Fleuron de l’Afrique Australe il y a encore quelques années, ce pays est complètement à la ruine et les Africains en premier devraient prendre du temps pour réfléchir à cette catastrophe. Il est clair que les causes du drame que vit ce pays ont des dimensions nationale et internationale, mais il doit toujours appartenir à l’Homme politique dans ce jeu complexe d’intérêts de proposer des alternatives crédibles. Sur les causes, la question de la réforme agraire des années 2000 reviendra toujours. Personnellement je trouve qu’elle était nécessaire et personne ne peut contester dans un objectif de réduction de la pauvreté l’accès à la terre aux paysans. La terre n’est pas seulement un capital pour produire, c’est à la fois cela et plus encore. C’est un patrimoine qui se transmet par génération. La réforme agraire tel pratiquée dans ce pays montre clairement qu’une politique de ce genre exige beaucoup de préparation et d’intelligence. En clair le politique Zimbabwéen et ce, malgré le refus de Londres de financer la politique à un moment donné s’en est mal pris. Revenant à la question des élections, il est clair que proposer la solution Kenyane, ce qui semble se dessiner avec le travail de la Commission Africaine et du médiateur Mbéki n’est vraiment pas approprié. La seule solution véritable reste la tenue d’élections libres et transparentes dans ce pays. Ce premier sommet sous l’ère Ping a plus inquiété que n’a rassuré. Les nouvelles générations Africaines attendent vraiment autre chose que cette façon de traiter des sujets aussi importants car, au-delà de la solution envisagée, c’est surtout l’image renvoyée qui importe. Une vie digne pour tous sur ce continent ne saurait être effectif que dans un contexte où chacun se sentira écouté d’où la nécessité d’œuvrer ensemble pour l’enracinement durable de la culture démocratique.
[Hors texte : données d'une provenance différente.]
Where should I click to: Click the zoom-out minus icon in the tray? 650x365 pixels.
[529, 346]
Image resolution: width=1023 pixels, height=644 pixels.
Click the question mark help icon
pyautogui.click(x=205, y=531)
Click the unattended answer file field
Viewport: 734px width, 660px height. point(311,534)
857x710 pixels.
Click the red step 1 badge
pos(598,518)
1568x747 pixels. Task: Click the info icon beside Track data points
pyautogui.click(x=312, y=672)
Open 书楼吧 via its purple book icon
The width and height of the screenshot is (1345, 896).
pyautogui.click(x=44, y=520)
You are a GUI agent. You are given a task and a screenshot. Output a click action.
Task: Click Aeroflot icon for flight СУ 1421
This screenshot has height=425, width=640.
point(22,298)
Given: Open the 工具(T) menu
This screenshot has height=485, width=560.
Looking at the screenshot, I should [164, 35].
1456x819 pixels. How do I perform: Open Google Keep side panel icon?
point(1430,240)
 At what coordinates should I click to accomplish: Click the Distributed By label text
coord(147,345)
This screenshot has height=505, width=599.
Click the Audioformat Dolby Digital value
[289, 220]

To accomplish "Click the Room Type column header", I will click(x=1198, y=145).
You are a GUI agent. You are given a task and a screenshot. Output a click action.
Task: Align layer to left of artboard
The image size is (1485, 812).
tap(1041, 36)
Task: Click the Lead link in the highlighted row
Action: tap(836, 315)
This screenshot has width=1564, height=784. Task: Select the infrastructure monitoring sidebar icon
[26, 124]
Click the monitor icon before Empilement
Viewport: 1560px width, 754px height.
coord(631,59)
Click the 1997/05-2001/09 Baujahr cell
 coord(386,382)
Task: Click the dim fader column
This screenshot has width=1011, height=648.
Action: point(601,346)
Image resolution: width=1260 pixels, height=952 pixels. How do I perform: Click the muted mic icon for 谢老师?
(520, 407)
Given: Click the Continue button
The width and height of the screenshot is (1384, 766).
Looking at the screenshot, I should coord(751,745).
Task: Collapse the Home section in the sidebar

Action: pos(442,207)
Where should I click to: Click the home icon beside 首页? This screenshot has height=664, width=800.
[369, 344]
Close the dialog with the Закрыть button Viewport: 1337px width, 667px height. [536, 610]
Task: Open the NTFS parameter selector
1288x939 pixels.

J’en conviens que la démocratie n’est pas sans failles, il ne peut être imposé, l’exemple Irakien en est éloquent. Mais, il devrait avoir toute sa place sur ce continent et certains pays progressent sur ce chemin. Ce système exige une disposition de l’ensemble des acteurs sur un territoire donné à s’accepter mutuellement, chose devant passer par l’établissement de règles communes témoignant de leur volonté de vivre ensemble et de partager une destinée. La liberté, l’égalité… sont aujourd’hui des valeurs universelles dont la reconnaissance et l’exercice effective demeurent indispensables dans un objectif de développement comme l’a largement démontré Amartya Sen. Il existera toujours un conflit entre l’ancien et le nouveau, ce qui est de chez « soi »’ et ce qui vient « d’ailleurs », cette situation de conflit fait partie de la dynamique de l’évolution humaine et appelle aussi à notre constante adaptation et remise en question. C’est toute la nécessité de pouvoir transcender ces « chocs » et toujours avoir à l’idée que la richesse se trouve davantage dans la différence et non le contraire. Ce n’est qu’à ce prix que l’Afrique relèvera les défis qui l’incombent à savoir trouver l’énergie et les ressources pour faire vivre dignement ses populations. En ces temps qui courent où la vie chère frappe de plein fouet, l’établissement d’un cadre de confiance, cristallisé dans des institutions partagées demeure une exigence en faisant en sorte chacun s’y reconnaisse, s’exprime et écoute les autres, facteurs d’épanouissement individuel et collectif. Et c’est tout le rôle du politique dans ces pays.